Dover Mayor Robin Christiansen and Sen. Brian Bushweller were among community leaders who attended the July 19 grand opening. It represents a turning point for the organization, said Tim Plimpton, program coordinator.

“This program is truly viable and can grow into something that will stand on its own and deserves its own presence in the community,” he said. People typically find out about Osher by word of mouth.

The Osher center offers those who are 50 years or older a chance to further their education. The three-month classes are free. The only cost with is the annual $275 membership fee.

Courses are usually taught by members who are experts on certain subjects.

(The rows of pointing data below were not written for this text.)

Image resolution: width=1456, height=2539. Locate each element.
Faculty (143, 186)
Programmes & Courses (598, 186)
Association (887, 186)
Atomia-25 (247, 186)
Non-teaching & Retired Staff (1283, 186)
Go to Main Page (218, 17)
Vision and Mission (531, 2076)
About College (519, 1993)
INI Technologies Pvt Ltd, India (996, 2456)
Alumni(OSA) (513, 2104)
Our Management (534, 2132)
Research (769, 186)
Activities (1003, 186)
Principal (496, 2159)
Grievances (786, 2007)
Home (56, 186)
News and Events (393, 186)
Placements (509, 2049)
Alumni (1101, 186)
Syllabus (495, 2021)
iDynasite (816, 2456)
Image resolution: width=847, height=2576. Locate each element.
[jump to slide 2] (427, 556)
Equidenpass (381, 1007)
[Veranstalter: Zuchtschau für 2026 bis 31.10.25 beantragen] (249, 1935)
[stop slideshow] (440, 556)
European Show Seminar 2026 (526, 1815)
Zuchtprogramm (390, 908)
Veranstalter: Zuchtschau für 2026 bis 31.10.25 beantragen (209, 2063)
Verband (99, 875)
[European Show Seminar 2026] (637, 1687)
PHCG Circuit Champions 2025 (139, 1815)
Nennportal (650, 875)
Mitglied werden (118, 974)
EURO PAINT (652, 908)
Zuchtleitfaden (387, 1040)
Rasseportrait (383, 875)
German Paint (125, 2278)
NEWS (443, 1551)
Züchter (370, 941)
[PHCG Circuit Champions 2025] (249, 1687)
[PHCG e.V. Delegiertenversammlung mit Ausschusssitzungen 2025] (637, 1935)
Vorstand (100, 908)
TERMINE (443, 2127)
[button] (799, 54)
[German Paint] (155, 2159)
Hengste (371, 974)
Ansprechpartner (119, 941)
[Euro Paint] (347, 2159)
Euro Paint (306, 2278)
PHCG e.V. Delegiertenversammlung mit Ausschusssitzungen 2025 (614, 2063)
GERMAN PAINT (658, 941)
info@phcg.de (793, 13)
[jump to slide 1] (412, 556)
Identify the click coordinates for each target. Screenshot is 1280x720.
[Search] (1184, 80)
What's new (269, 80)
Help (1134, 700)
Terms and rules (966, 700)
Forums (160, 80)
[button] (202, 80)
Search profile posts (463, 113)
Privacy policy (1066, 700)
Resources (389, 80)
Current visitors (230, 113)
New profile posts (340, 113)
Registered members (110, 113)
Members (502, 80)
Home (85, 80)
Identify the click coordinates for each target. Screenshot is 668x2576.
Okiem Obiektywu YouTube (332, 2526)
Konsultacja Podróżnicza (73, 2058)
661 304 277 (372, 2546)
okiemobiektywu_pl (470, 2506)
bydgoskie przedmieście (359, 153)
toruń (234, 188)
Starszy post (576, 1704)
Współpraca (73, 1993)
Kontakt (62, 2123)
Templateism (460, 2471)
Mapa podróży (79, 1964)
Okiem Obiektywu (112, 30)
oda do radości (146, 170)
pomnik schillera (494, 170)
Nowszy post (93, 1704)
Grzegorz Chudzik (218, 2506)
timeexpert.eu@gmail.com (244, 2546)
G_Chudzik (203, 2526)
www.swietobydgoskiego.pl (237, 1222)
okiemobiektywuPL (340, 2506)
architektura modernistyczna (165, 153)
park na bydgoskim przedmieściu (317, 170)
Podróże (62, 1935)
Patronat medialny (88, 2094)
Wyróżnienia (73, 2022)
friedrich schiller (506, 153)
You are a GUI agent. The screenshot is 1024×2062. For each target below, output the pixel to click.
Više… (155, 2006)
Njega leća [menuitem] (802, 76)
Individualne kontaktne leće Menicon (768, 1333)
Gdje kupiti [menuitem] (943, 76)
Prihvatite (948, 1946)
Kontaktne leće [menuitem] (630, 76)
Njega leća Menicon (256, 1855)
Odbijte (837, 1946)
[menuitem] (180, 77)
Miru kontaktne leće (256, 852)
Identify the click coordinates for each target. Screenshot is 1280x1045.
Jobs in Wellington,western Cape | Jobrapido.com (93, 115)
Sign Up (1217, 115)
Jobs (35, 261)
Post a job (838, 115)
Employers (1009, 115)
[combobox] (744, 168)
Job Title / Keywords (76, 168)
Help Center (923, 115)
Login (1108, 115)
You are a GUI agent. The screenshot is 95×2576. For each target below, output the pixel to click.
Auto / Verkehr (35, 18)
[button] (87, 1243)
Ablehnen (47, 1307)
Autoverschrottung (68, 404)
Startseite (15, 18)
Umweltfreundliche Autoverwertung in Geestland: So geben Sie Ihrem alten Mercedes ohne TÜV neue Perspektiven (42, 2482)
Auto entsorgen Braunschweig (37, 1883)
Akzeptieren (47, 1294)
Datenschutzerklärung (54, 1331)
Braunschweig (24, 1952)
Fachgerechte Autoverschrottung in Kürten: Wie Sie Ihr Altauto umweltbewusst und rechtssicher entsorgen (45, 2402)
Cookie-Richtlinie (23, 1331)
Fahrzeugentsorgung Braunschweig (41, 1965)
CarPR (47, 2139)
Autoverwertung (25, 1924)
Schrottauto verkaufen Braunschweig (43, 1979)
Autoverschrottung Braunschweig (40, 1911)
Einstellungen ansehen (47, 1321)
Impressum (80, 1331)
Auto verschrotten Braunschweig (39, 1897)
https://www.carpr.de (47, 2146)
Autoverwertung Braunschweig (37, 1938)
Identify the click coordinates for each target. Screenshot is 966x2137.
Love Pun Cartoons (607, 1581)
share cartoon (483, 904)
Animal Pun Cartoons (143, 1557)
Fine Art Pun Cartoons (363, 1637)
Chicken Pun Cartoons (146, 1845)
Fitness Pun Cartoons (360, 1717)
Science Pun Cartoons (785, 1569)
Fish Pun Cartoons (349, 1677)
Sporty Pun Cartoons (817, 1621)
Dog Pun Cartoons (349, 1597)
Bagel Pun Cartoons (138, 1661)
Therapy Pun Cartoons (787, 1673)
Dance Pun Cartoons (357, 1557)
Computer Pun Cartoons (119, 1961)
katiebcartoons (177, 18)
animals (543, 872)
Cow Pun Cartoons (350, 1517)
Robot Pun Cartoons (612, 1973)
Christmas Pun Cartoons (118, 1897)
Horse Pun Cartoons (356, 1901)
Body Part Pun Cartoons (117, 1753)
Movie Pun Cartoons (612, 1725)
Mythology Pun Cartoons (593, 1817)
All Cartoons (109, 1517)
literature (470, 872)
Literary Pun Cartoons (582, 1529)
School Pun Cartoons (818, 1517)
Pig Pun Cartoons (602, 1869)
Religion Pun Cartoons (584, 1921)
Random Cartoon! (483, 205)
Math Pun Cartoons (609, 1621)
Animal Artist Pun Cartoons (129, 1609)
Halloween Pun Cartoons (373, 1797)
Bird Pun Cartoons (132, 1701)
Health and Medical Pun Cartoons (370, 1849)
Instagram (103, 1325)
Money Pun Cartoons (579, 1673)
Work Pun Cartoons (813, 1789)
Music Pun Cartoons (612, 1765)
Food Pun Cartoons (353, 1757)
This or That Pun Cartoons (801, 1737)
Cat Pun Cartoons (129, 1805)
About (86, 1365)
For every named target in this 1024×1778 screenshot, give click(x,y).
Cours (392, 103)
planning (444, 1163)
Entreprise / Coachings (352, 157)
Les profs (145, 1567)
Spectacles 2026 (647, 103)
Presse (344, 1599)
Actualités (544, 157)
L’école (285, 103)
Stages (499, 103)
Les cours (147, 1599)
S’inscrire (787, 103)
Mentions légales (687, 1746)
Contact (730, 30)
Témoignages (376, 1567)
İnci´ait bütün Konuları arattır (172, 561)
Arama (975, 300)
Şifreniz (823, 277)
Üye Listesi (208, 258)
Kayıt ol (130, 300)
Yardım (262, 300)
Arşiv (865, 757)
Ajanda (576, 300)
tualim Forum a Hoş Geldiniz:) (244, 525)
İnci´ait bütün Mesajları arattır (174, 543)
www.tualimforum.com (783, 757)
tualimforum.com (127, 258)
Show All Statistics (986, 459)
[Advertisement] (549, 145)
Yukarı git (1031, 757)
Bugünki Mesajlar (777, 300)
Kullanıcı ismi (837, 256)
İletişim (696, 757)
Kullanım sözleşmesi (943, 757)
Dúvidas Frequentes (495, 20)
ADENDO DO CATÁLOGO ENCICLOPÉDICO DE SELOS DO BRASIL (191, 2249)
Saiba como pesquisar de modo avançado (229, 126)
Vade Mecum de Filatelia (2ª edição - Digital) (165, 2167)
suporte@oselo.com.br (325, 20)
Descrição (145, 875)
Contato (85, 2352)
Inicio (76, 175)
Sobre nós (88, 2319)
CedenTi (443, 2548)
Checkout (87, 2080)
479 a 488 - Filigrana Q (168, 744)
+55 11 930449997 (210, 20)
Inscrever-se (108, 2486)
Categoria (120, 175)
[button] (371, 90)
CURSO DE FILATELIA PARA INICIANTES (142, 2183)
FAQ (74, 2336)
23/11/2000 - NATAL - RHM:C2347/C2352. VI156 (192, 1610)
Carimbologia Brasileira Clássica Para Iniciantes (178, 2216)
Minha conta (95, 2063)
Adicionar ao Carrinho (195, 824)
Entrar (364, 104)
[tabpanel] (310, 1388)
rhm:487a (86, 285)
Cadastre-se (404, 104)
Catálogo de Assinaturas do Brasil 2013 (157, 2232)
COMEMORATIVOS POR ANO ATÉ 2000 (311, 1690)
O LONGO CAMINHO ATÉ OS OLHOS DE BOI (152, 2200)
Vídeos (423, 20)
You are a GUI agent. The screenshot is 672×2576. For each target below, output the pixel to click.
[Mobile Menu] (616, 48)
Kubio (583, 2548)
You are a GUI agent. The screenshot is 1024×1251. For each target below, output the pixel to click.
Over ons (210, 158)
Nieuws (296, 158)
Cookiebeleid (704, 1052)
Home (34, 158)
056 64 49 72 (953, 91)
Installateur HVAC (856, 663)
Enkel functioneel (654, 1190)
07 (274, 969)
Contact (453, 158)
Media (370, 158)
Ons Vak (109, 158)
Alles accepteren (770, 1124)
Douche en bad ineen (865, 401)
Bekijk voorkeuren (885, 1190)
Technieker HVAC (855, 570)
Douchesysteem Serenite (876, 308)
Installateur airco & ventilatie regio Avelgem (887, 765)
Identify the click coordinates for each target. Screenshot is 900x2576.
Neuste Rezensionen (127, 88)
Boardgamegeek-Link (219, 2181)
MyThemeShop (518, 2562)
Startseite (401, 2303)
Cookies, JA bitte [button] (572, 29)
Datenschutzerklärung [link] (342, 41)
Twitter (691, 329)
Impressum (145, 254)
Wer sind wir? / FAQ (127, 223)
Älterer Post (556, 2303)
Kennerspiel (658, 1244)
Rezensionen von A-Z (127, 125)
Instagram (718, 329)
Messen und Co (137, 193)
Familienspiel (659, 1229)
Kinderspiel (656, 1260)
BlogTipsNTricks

However, that is often supplemented by inviting an expert who isn’t associated with Osher.

The center was first created as the University of Delaware Academy of Lifelong Learning. A 2010 endowment by the Osher Foundation is reflected in the name Osher Lifelong Learning Institute.

On the opening day former Rep. Don Blakey gave a presentation on the Rosedale Beach Hotel and Resort, an establishment that catered to African American performers who couldn’t stay anywhere else because of their color.

Blakey said he liked the opportunity to educate.

“Every community has a history and from time to time things change,” he said. “If you don’t bring it up and present it, it’ll fade away and we’ll think that it was always this way.”

Blakey added a little flair to his presentation by performing pieces written by prominent black musicians like Duke Ellington.

Plimpton said bringing multiple ethnic groups to teach a course is critical.

“It’s essential to [Osher’s] lifeblood,” he said. “At the core the program is about connecting people with people.”

For example, an Osher member took a different approach while teaching French. She used a letter written by a solider during World War I that he had sent to a French girl.

“They were able to make a connection with a person from 100 years ago,” Plimpton said. “They were able to put themselves in her shoes and empathize with that person’s individual problems.”